Penumbras. El aire pesado mezcla de calor de octubre y humo de cigarrillos no circula porque la persiana baja nos permite hacer de cuenta que no es un martes a las cinco de la tarde. Dos mil uno todavia es de Kubrick y no hace pensar en muertos en las calles. Todo vuelve cada vez que escucho su canción y no son sólo imagenes, lo siento en la piel por esa magia que tiene la musica.
Somos cuatro los que nos juntamos después de clase a hacer un trabajo practico pero desde que llegamos estamos escuchando musica y tomando cerveza en dos camas de una plaza.
El dueño de casa vino con el invento de meterle licor de menta a la botella de cerveza. Es horrible pero la verdad es que tomamos lo que hay sin pretensiones. Ahora parece dormido abrazado a la que va a seguir siendo amiga de ambos muchos años más, asi que podria ir hasta la cocina a buscar una nueva y más fresca.
En eso pienso parado frente al equipo de CD con una quilmes tibia agarrada del cogote en una mano y el librito del disco de Viejas Locas que está sonando en la otra. Desde la otra cama me ignora la que nunca le pude decir cuanto me gustaba. Llegó hace un rato porque antes se fue con uno al que le manguea porro.
"¿Como tengo los ojitos?" me preguntó muerta de risa apenas cruzó la puerta, sabiendo que la iba a cagar a pedos por dejarnos esperando. En cambio me hizo reir como si hubiera estado fumando con ella y pasó de largo a tirarse en la cama con la impunidad con la que hacia todo. Obvio que sabe bien lo que nunca dije, pero no se aprovecha como la vi hacer con otros. En una de esas querría que se lo diga, pero ella no tiene ICQ y yo no digo esas cosas en voz alta porque soy de esos que se visten de negro y no bailan.

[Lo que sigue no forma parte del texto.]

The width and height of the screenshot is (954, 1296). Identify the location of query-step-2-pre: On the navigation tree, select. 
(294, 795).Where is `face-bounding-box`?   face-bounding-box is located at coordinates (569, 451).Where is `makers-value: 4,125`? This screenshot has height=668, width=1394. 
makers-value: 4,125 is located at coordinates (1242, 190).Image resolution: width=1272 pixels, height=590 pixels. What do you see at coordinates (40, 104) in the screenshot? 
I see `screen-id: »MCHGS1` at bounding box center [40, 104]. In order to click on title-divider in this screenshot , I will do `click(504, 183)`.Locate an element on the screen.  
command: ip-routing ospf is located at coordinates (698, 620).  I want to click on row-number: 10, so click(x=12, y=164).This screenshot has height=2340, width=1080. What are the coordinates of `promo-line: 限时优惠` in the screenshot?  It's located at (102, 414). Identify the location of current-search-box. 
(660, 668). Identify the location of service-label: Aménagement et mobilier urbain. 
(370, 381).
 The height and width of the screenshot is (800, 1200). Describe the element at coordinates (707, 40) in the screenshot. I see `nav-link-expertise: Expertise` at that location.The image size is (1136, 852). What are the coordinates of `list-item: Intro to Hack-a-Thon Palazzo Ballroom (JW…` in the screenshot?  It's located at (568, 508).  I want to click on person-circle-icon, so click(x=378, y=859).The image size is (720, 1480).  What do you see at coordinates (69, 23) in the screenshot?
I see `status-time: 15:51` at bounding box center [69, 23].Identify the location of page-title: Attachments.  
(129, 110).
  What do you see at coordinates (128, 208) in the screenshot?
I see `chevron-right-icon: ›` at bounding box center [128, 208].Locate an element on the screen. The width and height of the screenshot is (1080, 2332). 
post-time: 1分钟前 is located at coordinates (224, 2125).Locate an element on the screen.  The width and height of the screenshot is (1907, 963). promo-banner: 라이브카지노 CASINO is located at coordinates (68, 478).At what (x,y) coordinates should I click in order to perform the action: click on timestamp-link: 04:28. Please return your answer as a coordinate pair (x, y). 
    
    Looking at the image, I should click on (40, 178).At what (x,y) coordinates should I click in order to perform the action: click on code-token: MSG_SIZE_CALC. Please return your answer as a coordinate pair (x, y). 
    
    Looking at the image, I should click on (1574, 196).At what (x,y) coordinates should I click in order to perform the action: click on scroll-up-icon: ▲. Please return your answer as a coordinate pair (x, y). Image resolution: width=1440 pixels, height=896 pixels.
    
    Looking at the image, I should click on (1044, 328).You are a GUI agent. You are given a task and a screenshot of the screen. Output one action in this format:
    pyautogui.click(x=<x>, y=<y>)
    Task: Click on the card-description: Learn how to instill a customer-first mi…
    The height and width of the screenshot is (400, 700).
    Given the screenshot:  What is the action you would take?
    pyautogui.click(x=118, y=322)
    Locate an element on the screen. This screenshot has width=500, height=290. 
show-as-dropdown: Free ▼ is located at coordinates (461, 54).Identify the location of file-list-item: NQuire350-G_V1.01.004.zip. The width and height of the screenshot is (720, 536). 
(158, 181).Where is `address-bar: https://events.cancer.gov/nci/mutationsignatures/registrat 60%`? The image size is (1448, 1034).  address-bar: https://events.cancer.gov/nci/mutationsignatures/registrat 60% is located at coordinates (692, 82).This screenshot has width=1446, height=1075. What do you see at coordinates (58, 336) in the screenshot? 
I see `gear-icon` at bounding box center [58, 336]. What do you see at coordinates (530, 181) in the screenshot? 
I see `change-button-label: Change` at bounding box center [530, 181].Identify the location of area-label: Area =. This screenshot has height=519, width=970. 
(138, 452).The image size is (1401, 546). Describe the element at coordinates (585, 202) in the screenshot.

Se tambalea con gracia cuando se para y hasta parece que en realidad baila mientras se me acerca a centimetros y me saca la botella que me cuelga al lado del muslo. Con el pelo despeinado, las lagañas colgando y un agujero en el pantalón, la canción la describe como si estuviera escrita para ella y me mira de costado sonriendo picara mientras le pega un chupon que me hace soñar con ser botella. Ahora sí esta bailando, apenas. Dentro de poco la voy a ver por última vez, pero cada vez que suene esta cancion voy a estar de nuevo fisicamente es esa habitación aunque en el medio pasaron décadas. El negro sigue, pero de vez en cuando me permito patear un rato y decirle a alguna cuanto me gusta.
Quizá no quería que lo dijera en voz alta. Así todavía me podía tratar como a un igual y reirnos mientras me contaba lo boludos que son los tipos que se creen que la pueden chamuyar. Justo a ella, que es chamuyera y media.
Quizá hablar me hubiera convertido en otro gil más al que ventajear por pajero, como todos los demás. Uno se inventa las excusas que necesita para seguir y no pensar en que capaz ella también tenia algo para decir, algo fuera de personaje que no podía salir.